**To do:** Among the entries below, find every line that has "computer" and pull it out.

Data extracted from a collection

>>

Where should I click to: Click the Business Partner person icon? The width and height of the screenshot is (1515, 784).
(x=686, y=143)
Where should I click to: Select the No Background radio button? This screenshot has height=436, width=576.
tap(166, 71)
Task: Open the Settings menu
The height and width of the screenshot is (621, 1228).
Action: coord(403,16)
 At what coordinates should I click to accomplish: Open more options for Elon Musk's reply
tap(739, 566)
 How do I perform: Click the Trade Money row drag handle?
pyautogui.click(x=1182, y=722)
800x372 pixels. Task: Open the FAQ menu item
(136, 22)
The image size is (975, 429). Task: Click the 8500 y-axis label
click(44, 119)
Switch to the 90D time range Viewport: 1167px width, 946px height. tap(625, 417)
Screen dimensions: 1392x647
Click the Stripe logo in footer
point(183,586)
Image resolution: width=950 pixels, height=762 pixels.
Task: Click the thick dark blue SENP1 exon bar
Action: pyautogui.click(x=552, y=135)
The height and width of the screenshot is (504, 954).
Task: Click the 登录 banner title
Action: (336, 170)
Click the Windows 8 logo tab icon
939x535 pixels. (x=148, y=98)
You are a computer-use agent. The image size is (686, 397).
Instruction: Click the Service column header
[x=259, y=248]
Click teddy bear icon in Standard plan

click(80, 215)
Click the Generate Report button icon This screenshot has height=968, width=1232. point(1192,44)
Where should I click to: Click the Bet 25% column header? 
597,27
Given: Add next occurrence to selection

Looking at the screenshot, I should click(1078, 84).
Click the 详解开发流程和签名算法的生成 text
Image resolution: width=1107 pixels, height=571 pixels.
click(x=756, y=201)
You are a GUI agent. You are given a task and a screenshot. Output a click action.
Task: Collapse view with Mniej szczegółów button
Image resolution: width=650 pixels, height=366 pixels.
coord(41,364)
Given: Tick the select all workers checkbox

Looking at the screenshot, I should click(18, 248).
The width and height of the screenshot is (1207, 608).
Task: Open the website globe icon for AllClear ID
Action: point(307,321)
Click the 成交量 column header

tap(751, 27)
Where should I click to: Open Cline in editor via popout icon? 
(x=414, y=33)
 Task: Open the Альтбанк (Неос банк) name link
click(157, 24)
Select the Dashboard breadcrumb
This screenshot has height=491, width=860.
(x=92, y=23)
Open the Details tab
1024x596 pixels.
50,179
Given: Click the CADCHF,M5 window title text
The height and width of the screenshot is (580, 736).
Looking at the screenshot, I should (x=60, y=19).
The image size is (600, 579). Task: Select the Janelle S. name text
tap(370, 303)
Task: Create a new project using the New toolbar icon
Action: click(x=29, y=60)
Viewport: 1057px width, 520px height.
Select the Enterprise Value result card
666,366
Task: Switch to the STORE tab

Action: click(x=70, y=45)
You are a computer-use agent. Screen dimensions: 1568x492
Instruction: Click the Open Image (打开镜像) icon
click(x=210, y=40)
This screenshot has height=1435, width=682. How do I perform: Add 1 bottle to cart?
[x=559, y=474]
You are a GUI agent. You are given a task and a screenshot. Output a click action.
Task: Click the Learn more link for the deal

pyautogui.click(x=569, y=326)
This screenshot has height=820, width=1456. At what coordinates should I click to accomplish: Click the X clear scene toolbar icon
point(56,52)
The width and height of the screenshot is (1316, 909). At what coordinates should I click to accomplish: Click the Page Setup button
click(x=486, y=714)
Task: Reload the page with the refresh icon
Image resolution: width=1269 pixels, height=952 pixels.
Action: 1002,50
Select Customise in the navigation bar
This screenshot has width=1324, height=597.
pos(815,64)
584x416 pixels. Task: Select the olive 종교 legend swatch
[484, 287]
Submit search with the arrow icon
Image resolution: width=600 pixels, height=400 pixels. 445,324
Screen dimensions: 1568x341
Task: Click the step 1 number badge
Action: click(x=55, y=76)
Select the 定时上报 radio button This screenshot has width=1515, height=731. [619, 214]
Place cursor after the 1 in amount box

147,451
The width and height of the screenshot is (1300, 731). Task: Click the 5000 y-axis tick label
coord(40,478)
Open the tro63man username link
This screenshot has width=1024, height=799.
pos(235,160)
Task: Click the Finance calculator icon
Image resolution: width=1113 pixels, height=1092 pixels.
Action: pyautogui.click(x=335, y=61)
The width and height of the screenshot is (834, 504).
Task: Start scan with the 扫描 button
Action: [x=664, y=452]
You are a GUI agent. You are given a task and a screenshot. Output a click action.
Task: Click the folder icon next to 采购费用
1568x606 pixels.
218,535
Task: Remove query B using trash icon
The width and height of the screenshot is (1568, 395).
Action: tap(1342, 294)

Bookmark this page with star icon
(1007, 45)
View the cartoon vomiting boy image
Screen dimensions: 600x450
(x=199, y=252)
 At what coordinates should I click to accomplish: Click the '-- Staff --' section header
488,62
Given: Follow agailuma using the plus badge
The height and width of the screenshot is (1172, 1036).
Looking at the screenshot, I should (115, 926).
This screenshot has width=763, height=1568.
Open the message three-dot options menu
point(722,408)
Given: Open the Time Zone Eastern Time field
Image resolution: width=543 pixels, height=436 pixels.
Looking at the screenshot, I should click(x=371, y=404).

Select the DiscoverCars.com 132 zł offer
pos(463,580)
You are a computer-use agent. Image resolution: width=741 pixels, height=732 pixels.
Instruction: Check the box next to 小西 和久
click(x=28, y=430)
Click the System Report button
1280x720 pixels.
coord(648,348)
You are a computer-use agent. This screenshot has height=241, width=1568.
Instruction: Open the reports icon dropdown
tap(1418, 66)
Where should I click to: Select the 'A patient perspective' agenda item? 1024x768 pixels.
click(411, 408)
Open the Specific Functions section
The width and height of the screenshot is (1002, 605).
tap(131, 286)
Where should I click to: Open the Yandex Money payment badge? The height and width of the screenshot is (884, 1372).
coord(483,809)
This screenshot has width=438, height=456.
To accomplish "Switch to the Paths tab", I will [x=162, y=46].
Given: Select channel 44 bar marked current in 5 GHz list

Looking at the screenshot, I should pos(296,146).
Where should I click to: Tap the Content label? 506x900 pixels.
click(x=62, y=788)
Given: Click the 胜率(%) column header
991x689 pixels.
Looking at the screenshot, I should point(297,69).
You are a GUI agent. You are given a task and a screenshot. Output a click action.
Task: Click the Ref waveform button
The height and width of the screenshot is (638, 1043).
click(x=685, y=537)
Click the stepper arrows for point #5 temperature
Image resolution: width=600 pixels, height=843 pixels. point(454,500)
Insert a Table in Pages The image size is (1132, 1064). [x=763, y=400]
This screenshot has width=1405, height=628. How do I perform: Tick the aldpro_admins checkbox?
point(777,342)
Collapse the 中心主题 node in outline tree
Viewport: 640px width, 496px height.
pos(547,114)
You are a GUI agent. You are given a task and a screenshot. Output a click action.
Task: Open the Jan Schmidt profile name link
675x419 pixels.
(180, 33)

<<

**Answer area:**
You are a computer-use agent. The image size is (686, 397).
You are a computer-use agent. Screen dimensions: 1568x492
You are a computer-use agent. Image resolution: width=741 pixels, height=732 pixels.
You are a computer-use agent. This screenshot has height=241, width=1568.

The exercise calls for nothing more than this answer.